- PROVIDED PASSAGE -
>>>>
For ParFlow, you point to a GitHub repository. However, GitHub is not a suitable repository for scientific publication. GitHub itself instructs authors to use other alternatives for long-term archival and publishing, such as Zenodo. Fortunately, for ParFlow, there are several Zenodo repositories that maybe you could use. This depends on the ParFlow version that you are using for your work (by the way, you do not specify in the text, and you must do it). If there is not a ParFlow repository for the version that you use here, then you should create it.
Therefore, please, publish the SULEC and ParFlow codes in one of the appropriate repositories, and reply to this comment with the relevant information for them (link and DOI) as soon as possible, as it should be available for the Discussions stage. Also, please, include the relevant primary input/output data.
Also, do not forget to include in a potentially reviewed version of your manuscript the modified 'Code and Data Availability' section with the new DOIs.
<<<<
- GIVEN DATA -
>>>>
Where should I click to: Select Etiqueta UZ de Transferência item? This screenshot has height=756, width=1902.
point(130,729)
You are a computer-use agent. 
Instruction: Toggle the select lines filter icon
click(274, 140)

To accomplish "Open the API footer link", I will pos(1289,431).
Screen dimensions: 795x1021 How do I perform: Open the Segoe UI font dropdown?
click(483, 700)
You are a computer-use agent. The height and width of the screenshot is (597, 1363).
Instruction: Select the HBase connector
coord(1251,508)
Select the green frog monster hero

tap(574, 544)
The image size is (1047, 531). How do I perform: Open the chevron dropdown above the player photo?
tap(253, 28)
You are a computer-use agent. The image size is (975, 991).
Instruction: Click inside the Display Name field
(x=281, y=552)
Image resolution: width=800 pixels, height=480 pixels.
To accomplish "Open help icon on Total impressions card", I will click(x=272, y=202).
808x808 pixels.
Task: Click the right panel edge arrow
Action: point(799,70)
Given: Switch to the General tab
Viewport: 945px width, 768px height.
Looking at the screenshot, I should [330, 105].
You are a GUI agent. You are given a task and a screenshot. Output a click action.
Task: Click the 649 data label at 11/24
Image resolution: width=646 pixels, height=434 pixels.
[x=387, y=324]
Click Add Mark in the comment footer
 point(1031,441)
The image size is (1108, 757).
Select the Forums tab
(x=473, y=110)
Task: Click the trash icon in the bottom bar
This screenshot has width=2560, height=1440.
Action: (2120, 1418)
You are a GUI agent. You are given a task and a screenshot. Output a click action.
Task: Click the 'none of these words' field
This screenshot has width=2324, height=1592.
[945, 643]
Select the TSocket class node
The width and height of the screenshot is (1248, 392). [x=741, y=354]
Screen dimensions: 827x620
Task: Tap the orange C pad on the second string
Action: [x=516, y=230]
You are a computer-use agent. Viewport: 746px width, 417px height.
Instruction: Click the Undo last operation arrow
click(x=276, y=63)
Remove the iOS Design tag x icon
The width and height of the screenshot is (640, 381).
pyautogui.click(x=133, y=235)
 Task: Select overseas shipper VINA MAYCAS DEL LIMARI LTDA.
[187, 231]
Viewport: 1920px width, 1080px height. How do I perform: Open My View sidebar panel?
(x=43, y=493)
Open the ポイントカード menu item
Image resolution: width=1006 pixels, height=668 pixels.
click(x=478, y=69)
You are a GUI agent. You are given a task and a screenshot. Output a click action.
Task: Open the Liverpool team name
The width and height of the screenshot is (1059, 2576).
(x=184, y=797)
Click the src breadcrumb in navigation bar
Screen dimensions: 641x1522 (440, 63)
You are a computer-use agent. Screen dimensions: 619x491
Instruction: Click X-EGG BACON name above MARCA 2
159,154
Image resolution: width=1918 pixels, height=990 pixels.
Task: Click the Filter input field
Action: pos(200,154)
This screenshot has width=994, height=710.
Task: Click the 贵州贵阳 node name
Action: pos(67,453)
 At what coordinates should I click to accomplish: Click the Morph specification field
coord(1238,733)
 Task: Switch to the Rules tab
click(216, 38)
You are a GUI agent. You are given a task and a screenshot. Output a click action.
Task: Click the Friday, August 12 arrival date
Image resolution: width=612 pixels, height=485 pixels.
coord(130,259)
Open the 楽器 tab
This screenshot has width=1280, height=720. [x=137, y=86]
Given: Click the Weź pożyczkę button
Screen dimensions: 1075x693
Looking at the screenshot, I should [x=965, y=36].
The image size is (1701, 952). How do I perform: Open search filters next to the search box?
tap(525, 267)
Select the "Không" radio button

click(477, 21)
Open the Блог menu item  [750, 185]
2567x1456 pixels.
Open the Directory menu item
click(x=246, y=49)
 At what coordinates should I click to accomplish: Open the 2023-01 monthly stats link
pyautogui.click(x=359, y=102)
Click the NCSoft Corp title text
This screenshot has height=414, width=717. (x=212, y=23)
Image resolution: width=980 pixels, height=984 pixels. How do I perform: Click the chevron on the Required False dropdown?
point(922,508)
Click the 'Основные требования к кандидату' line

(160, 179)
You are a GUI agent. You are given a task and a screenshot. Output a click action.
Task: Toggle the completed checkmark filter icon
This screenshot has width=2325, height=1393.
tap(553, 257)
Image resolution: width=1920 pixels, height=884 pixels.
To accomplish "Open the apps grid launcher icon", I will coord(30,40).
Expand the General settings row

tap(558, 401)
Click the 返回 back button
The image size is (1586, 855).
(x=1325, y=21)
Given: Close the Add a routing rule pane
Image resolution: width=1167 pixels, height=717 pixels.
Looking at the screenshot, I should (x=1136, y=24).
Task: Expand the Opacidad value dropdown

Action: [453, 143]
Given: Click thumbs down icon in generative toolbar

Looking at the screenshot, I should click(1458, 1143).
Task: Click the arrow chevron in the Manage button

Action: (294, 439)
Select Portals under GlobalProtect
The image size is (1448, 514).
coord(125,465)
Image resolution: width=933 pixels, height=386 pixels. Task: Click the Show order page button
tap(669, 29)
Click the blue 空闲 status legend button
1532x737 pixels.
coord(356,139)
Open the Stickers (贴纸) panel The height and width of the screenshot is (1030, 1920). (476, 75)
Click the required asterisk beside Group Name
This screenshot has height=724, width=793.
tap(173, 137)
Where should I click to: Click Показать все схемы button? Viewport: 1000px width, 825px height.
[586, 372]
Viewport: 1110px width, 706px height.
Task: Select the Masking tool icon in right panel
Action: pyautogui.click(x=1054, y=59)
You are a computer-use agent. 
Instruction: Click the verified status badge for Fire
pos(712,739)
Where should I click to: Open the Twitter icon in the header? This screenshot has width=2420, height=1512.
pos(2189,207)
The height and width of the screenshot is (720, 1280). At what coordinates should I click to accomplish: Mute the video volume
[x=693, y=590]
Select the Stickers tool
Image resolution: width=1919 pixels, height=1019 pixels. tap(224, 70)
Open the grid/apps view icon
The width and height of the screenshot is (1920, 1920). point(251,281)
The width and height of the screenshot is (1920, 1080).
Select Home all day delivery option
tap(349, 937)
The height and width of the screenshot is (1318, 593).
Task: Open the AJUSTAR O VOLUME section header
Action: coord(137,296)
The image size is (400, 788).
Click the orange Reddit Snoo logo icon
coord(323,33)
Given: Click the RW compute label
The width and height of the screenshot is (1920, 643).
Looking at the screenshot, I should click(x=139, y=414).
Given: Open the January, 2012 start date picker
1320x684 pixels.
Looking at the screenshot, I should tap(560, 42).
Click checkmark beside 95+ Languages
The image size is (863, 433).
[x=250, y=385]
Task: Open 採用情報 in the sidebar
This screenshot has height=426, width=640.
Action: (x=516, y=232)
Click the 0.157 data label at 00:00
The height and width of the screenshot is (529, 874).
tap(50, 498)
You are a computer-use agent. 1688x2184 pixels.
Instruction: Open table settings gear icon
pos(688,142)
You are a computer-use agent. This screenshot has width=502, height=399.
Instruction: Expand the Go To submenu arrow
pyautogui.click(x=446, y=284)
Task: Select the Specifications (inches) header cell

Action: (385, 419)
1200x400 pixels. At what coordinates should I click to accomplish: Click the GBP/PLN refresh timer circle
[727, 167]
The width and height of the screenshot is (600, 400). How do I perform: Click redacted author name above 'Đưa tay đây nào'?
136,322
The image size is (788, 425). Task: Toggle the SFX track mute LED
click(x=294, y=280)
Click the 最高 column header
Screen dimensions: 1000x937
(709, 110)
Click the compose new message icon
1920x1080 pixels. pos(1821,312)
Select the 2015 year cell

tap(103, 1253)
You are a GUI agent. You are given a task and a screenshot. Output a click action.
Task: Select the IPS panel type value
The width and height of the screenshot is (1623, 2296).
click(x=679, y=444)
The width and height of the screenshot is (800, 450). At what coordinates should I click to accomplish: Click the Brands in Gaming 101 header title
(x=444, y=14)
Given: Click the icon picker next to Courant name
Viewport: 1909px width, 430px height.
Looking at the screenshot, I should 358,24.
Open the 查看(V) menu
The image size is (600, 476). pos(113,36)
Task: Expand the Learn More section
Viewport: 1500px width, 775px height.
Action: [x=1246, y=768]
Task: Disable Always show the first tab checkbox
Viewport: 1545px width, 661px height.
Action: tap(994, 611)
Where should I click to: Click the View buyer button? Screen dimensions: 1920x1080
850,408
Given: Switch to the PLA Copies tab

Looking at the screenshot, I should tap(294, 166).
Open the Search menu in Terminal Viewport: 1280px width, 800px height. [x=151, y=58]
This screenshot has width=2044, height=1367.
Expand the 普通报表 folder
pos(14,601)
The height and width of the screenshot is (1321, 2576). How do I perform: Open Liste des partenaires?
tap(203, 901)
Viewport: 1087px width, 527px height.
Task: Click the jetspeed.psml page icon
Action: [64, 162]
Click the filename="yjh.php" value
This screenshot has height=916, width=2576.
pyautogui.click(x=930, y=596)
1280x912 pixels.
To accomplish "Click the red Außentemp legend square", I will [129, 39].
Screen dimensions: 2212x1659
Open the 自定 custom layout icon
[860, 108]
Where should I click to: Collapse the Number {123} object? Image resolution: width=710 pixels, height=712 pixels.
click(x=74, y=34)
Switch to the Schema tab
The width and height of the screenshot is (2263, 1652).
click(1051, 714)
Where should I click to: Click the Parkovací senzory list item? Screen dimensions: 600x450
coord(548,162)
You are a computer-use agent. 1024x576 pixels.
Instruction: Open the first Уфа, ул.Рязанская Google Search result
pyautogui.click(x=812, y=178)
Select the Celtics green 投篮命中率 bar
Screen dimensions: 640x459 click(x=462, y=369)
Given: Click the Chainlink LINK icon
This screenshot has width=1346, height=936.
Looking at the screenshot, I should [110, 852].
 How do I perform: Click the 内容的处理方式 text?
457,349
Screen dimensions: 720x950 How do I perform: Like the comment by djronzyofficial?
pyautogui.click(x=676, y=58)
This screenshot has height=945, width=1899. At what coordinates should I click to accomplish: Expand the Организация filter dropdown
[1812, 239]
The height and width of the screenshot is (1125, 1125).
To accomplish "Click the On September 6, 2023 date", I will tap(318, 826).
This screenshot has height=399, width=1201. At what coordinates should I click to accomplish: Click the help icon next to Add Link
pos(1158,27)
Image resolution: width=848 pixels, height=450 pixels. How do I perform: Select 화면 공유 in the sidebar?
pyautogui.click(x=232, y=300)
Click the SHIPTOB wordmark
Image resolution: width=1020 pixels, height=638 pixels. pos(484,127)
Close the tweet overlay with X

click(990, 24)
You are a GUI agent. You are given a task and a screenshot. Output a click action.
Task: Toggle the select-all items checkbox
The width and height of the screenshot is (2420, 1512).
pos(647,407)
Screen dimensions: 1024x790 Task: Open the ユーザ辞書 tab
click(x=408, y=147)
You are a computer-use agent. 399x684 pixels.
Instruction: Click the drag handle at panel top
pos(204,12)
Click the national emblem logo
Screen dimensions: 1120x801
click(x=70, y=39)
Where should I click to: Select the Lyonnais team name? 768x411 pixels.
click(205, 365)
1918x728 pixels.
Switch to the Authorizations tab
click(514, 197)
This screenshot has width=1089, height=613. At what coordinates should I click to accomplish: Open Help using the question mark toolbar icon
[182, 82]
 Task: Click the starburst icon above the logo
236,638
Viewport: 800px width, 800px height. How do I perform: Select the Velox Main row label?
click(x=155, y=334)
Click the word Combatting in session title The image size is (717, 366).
<<<<
- REQUIRED TASKS -
[1] In the comment on code availability, what does GitHub itself instruct authors to use for long-term archival and publishing?
[2] For each statement below, say whether it agrees with the comment on code availability, and quote the words from the comment that decide it.
(a) The comment considers GitHub a suitable repository for scientific publication.
(b) The authors are asked to reply with a link and DOI for the published codes.
(c) The manuscript already states which ParFlow version was used.
[3] Continue the comment on code availability from the point where it stops.

- THE RESULTS -
[1] Other alternatives, such as Zenodo.

[2]
(a) No: "GitHub is not a suitable repository for scientific publication."
(b) Yes: "reply to this comment with the relevant information for them (link and DOI)"
(c) No: "you do not specify in the text, and you must do it"

[3]
Juan A. Añel

Geosci. Model Dev. Exec. Editor

Citation: https://doi.org/10.5194/gmd-2022-309-CEC1
- AC2:
  'Reply on CEC1', Denise Degen, 10 May 2023
  
  Dear Juan Antonio Añel,
  Thank you for your comment regarding the Data and Code Availability Section. We agree that all data should be provided that allow re-creating the surrogate models in our manuscript, for test or benchmarking purposes. We thank you for the opportunity to adjust this section during the review process. We will describe below which data are needed to construct the surrogate models.
  Our manuscript does not further develop the three mentioned software packages (SULEC, DwarfElephant, ParFlow) nor uses these softwares for model testing. Instead, the aim of the paper is to construct surrogate models through physics-based machine learning based on output data from these three software packages. It is thus these output datasets, together with the Non-Intrusive RB code, that are essential for reproducing the surrogate models.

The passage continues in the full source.